=== Data provided ===
>>>>

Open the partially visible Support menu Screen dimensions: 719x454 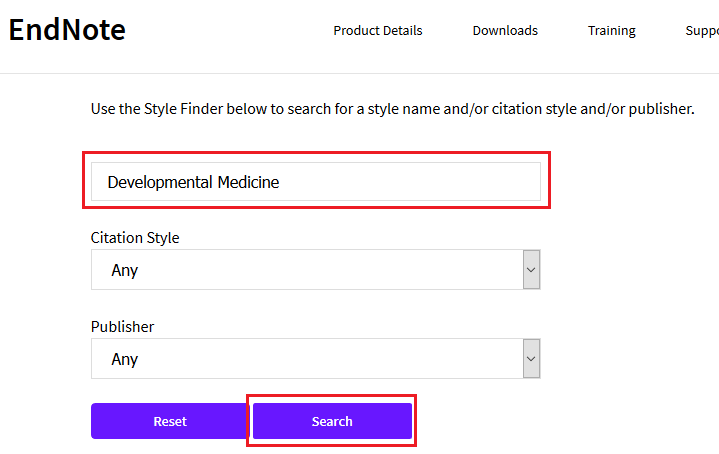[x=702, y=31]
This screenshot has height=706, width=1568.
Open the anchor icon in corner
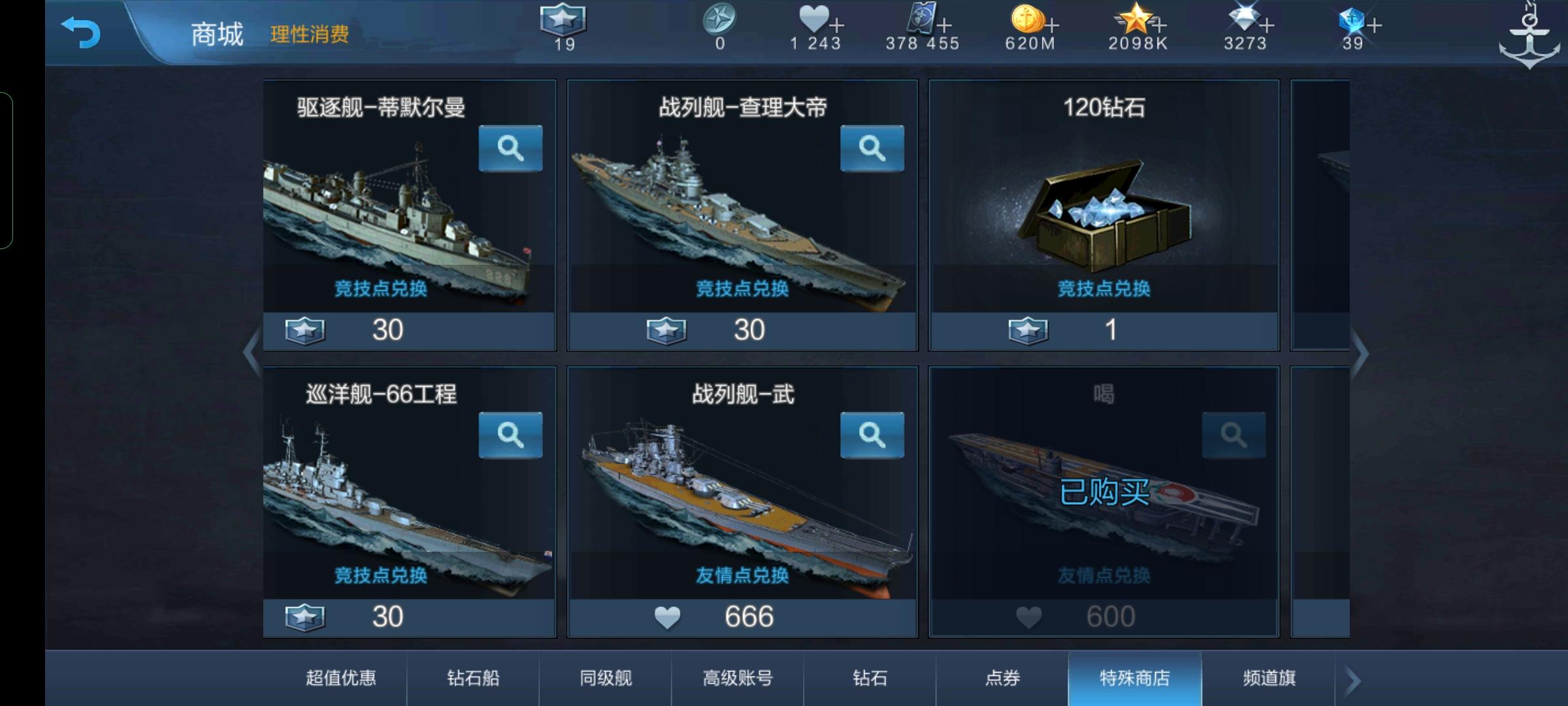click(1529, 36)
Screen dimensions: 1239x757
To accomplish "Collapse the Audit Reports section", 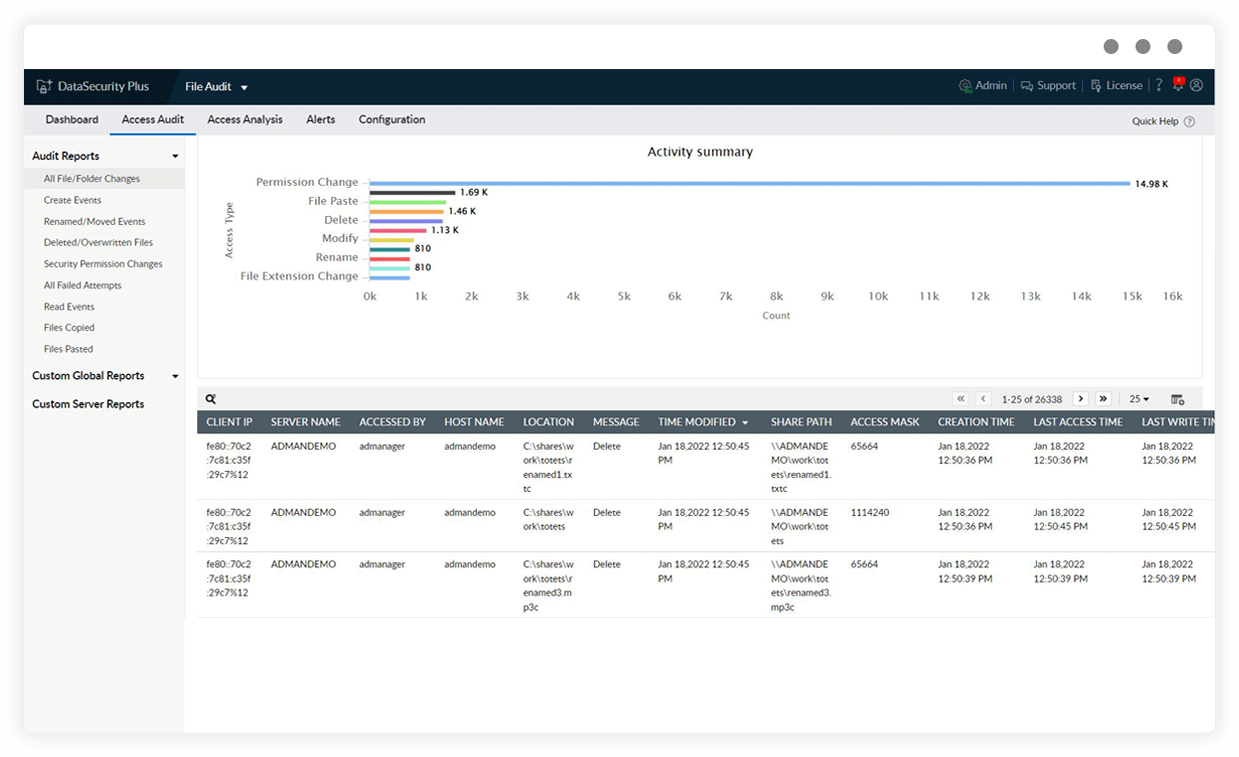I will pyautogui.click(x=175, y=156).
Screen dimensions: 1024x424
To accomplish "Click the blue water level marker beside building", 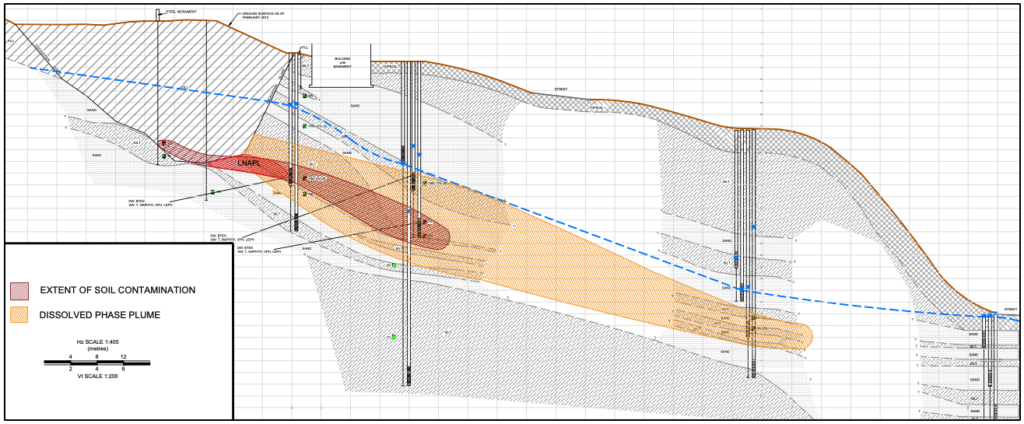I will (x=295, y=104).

<<<<
>>>>

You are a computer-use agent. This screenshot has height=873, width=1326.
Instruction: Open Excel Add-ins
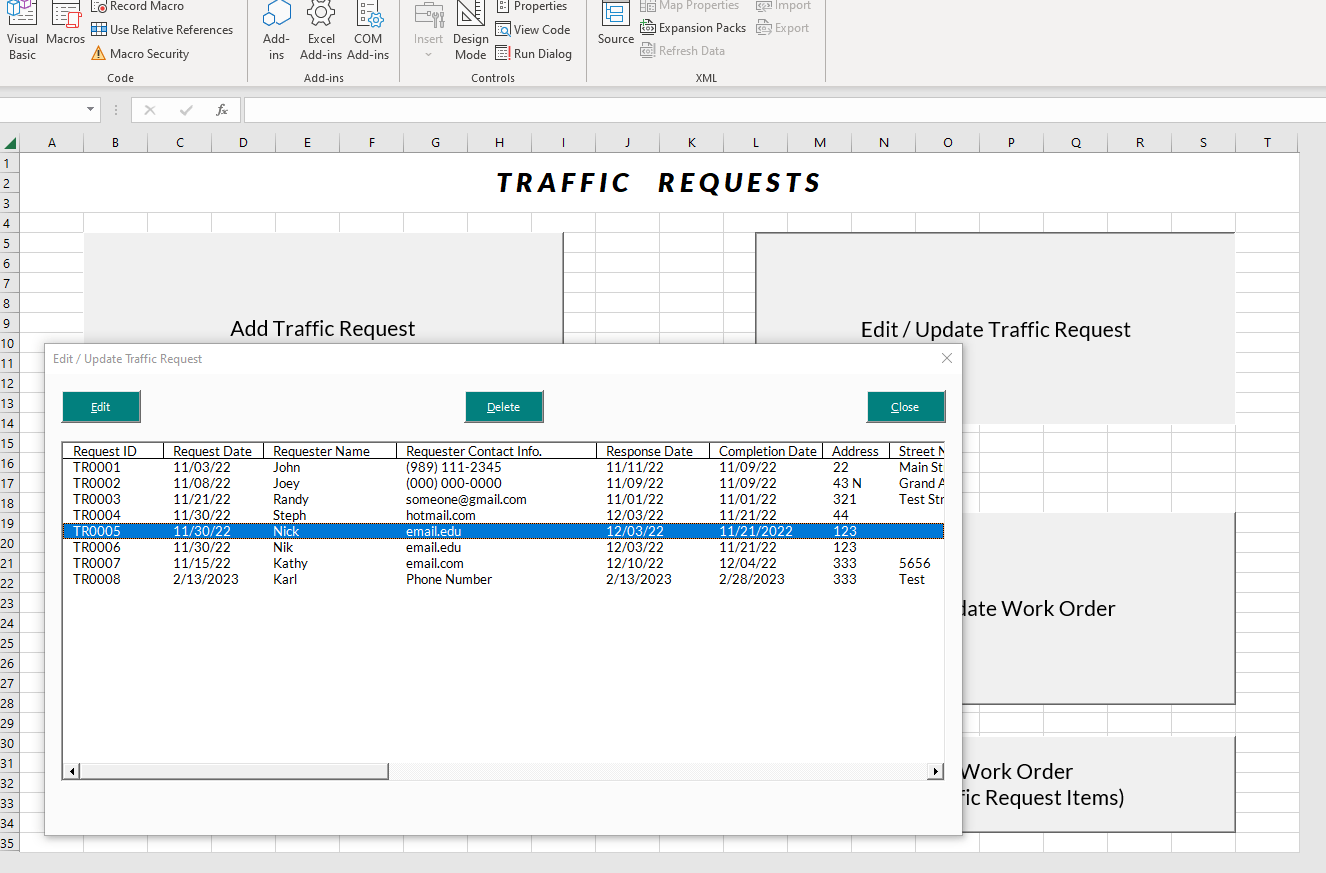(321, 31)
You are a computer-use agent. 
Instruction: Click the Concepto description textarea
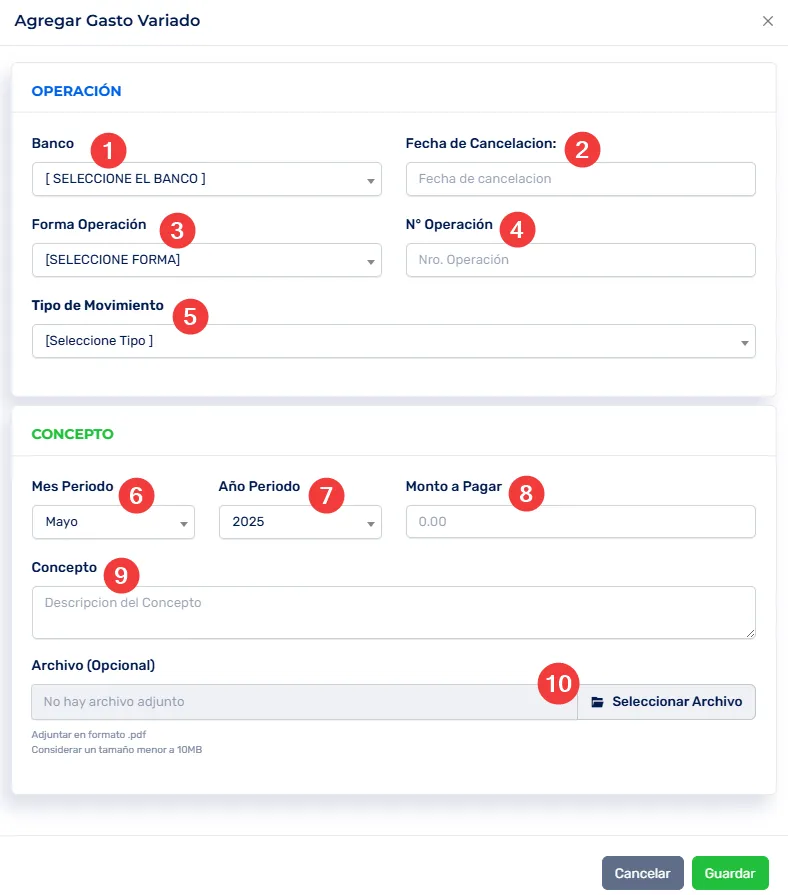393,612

<<<<
>>>>

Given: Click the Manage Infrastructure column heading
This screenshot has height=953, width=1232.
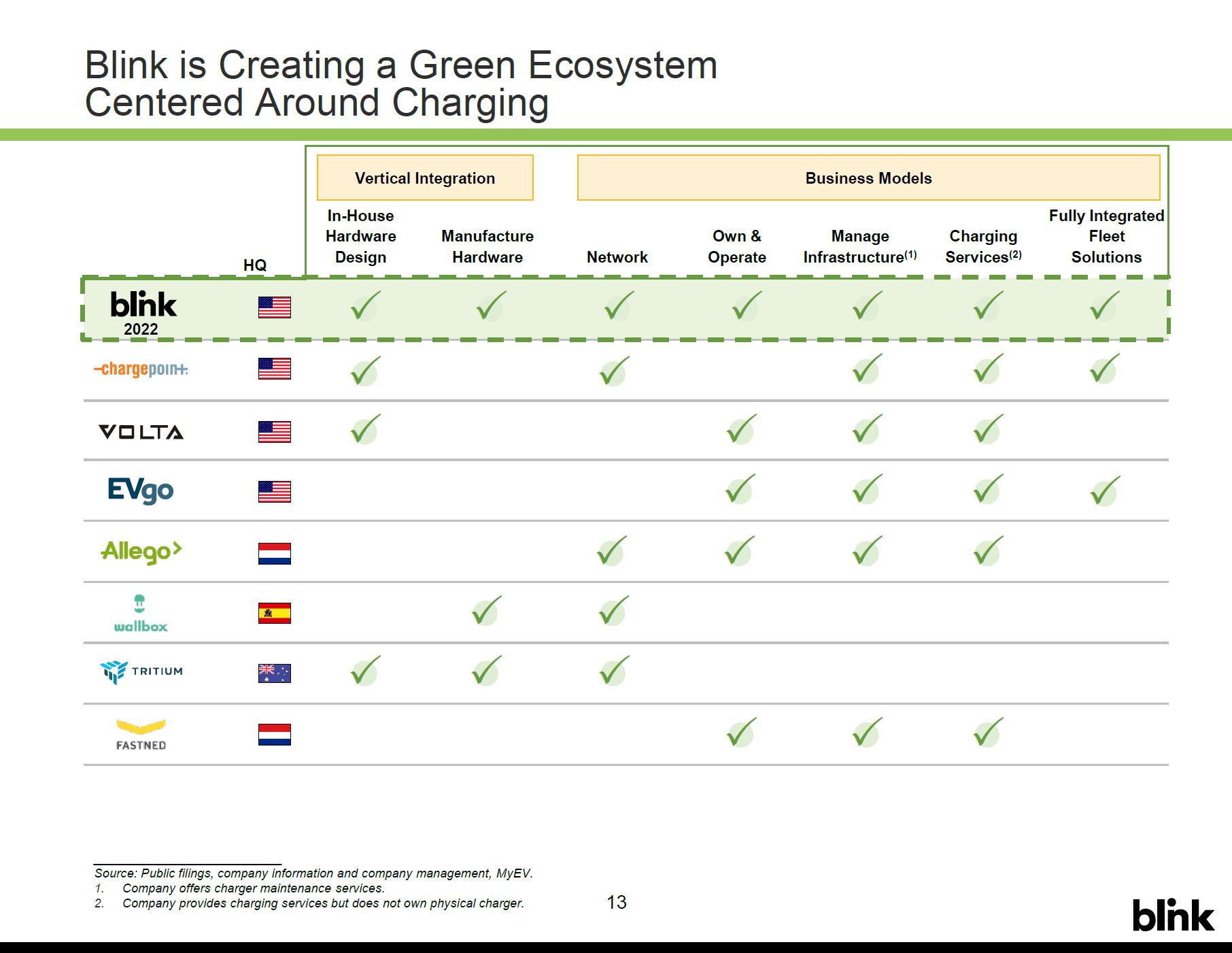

<<<<

=== Challenge ===
Copy out every line in the entries above that contains the word "agent".

=== Worked solution ===
You are a computer-use agent. This screenshot has height=873, width=1326.
You are a computer-use agent. 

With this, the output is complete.